Re: htdig: PDF Parsing errors


Anat Rozenzon (Anat.Rozenzon@telrad.co.il)
Thu, 24 Sep 1998 08:41:48 +0200


"Frost, Timothy E" wrote:

> What happens if you attempt to access that PDF file using the installed
> acroread on the system that you run the dig on? (I.e. is the pdf file
> actually corrupt?).

No, it is opened w/o any problems.
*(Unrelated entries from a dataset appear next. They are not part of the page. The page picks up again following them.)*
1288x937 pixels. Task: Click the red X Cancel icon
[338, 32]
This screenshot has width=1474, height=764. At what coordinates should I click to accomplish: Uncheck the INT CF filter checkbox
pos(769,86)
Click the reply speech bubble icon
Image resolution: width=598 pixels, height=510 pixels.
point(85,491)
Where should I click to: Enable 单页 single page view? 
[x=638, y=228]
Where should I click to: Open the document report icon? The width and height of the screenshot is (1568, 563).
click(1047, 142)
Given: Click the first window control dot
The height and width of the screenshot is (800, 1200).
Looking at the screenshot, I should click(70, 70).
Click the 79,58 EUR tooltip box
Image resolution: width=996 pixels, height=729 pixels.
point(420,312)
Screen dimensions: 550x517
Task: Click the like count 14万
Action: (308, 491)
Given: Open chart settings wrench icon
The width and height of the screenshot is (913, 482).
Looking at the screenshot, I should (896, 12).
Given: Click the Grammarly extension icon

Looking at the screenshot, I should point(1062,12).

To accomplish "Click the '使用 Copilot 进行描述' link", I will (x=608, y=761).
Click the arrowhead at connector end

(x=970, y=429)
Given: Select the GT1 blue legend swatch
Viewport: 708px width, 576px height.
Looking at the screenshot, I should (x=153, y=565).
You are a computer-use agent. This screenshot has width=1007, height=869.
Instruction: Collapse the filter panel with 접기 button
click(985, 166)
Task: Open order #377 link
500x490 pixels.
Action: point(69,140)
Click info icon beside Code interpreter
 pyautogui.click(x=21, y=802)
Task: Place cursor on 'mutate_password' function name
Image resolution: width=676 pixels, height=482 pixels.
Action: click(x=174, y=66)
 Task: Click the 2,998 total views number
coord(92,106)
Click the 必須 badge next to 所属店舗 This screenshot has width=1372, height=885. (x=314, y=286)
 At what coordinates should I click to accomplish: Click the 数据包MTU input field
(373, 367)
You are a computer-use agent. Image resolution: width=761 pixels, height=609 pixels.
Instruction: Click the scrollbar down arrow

This thing happens with all the pdf
files.

>
>
> T
>
> > -----Original Message-----
> > From: Anat Rozenzon [SMTP:Anat.Rozenzon@telrad.co.il]
> > Sent: Wednesday, September 23, 1998 9:26 PM
> > To: Geoff Hutchison
> > Cc: jaym@aztech-cs.com; htdig@sdsu.edu
> > Subject: Re: htdig: PDF Parsing errors
> >
> > Geoff Hutchison wrote:
> >
> > > At 3:10 PM -0400 9/18/98, J.A. MacDonald wrote:
> > > >I'm trying to index a site that has a bunch of pdf's in it. I've
> > set the
> > > >pdf_parser in the conf file to point to the installed acroread and
> > am
> > > >getting the following errors while running rundig:
> > > >
> > > >/tmp/htdig351.pdf: Could not repair file.
> > > >PDF::parse: cannot open acroread output
> > >
> > > These kinds of errors are usually caused by the "max_doc_size" being
> > set to
> > > low. I believe the default is 100K since HTML files don't usually
> > come
> > > larger.
> > >
> > > I guess this is FAQ material now. :-)
> > >
> > > -Geoff Hutchison
> > > Williams Students Online
> > > http://wso.williams.edu/
> > >
> > >
> > ----------------------------------------------------------------------
> > > To unsubscribe from the htdig mailing list, send a message to
> > > htdig-request@sdsu.edu containing the single word "unsubscribe" in
> > > the body of the message.
> > >
> > >
> >
> > I too got this error even when setting:
> > max_doc_size: 50000000
> >
> > and the pdf is not so large about 300k
> > what else could be wrong?
> >
> > TIA
> >
> > --
> > Anat Rozenzon
> >
> > `,,`,,`,,`,
> > API/Intranet team Tel: +972-8-9134480
> > Telrad Ltd. Fax: +972-8-9133487
> > P.O.B. 50, Lod, Israel Email: anat.rozenzon@telrad.co.il
> > ,,`,,`,,`,,`
> >
> >
> >
> > ----------------------------------------------------------------------
> > To unsubscribe from the htdig mailing list, send a message to
> > htdig-request@sdsu.edu containing the single word "unsubscribe" in
> > the body of the message.
> ----------------------------------------------------------------------
> To unsubscribe from the htdig mailing list, send a message to
> htdig-request@sdsu.edu containing the single word "unsubscribe" in
> the body of the message.

--
        Anat Rozenzon

`,,`,,`,,`, API/Intranet team Tel: +972-8-9134480 Telrad Ltd. Fax: +972-8-9133487 P.O.B. 50, Lod, Israel Email: anat.rozenzon@telrad.co.il ,,`,,`,,`,,`

---------------------------------------------------------------------- To unsubscribe from the htdig mailing list, send a message to htdig-request@sdsu.edu containing the single word "unsubscribe" in the body of the message.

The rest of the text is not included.